We consider the current study to be a starting point for future work that carefully examines how best to conceptualize and measure the psychosocial impact of illness, but it is not without limitations. First, because the II items emphasize the contribution of the illness (e.g., “My illness has helped me…” or “Because of my illness…”), the measure requires that respondents make attributional judgments; how this affects scores has not been evaluated. A qualitative study to evaluate patient perception of various formats of similar item content is warranted. Second, the term “impact” implies a degree of causality that we are unable to determine from this cross-sectional dataset. A longitudinal study tapping patient experience from diagnosis to long-term survivorship can help model the experience trajectory in a more precise manner. Third, the population is a convenience sample and the majority of participants were White. The degree and type of illness impact experiences may vary as a function of race/ethnicity; therefore, future studies should include more diverse samples. Fourth, although we sought to include participants across the entire disease/treatment continuum, we did not stratify recruitment based upon these criteria (e.g., newly diagnosed, currently on-treatment, post-treatment). Future development in this area should determine its suitability for use across the treatment continuum, which will be paramount in longitudinal studies tracking psychosocial illness impact over time.

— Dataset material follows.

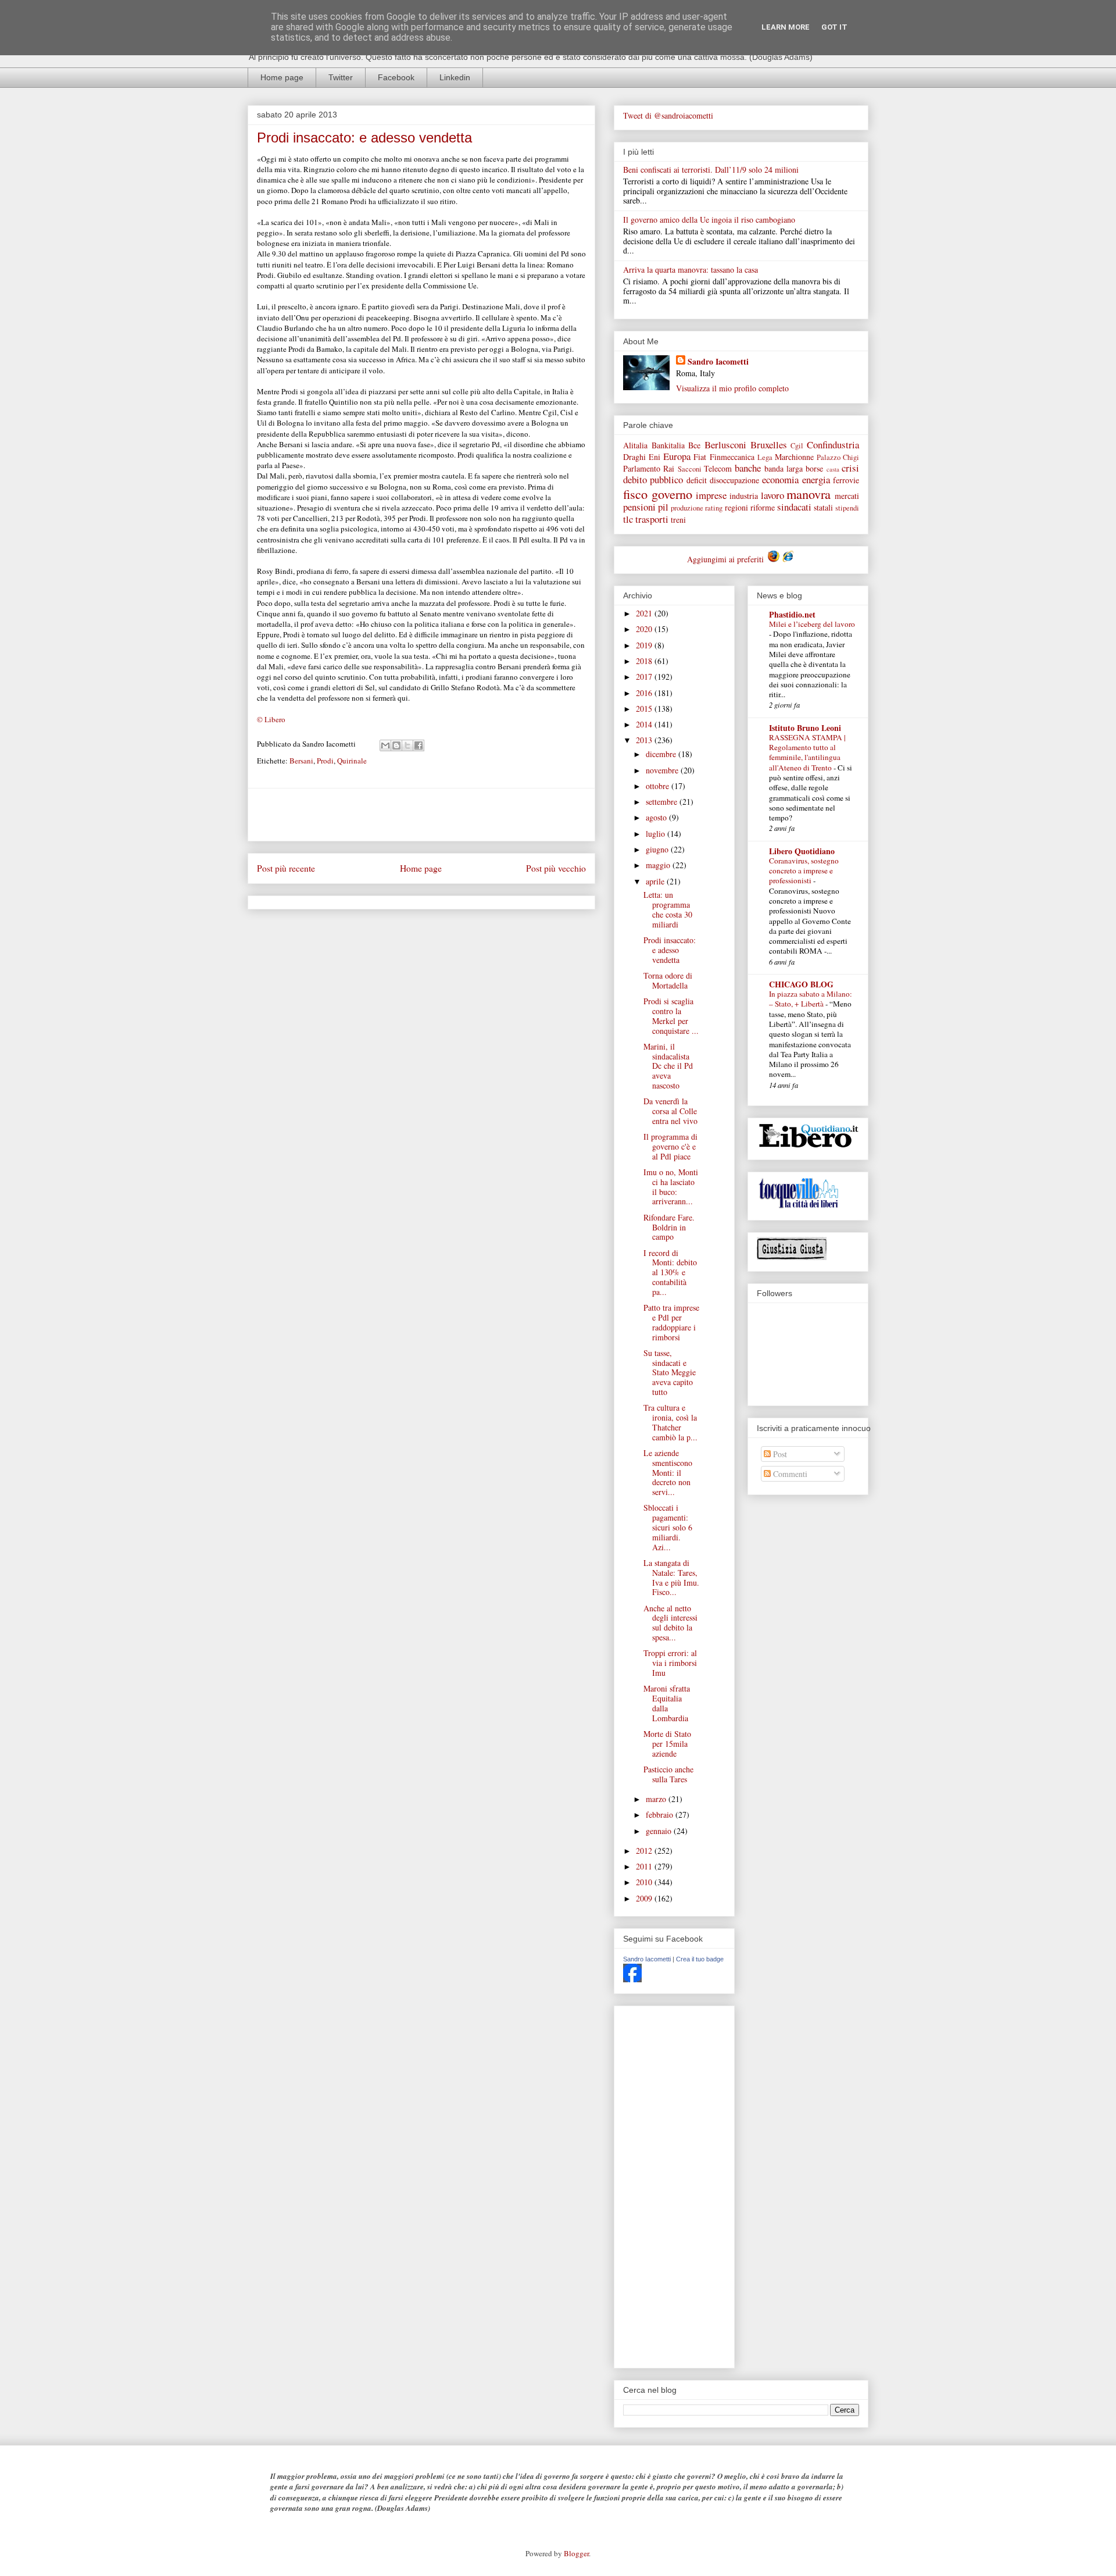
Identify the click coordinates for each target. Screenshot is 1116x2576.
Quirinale (352, 760)
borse (814, 468)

In the current study, we gathered input from patients to improve item content coverage and format as well as refined the measurement framework. This measurement framework informed the subsequent development of a calibrated psychosocial illness impact item bank that is part of the NIH Patient-Reported Outcomes Measurement Information System (PROMIS; www.nihpromis.org) and beyond the scope of this paper. In future studies, we will expand the current item pool and calibrate illness impact item banks, using Item Response Theory (IRT) models. Although comprehensive, the item pool is too long to be administered in clinical research or practice. Yet, applications from an IRT-calibrated item bank such as dynamic computerized adaptive tests and static short-form measures can overcome this barrier by only selecting the most informative items targeting to the persons’ levels on the latent trait at the time of survey. These applications can help clinicians and researchers better understand patients’ cancer experiences longitudinally [6165] and assist with the development of interventions to minimize negative and maximize positive psychosocial impacts of illness.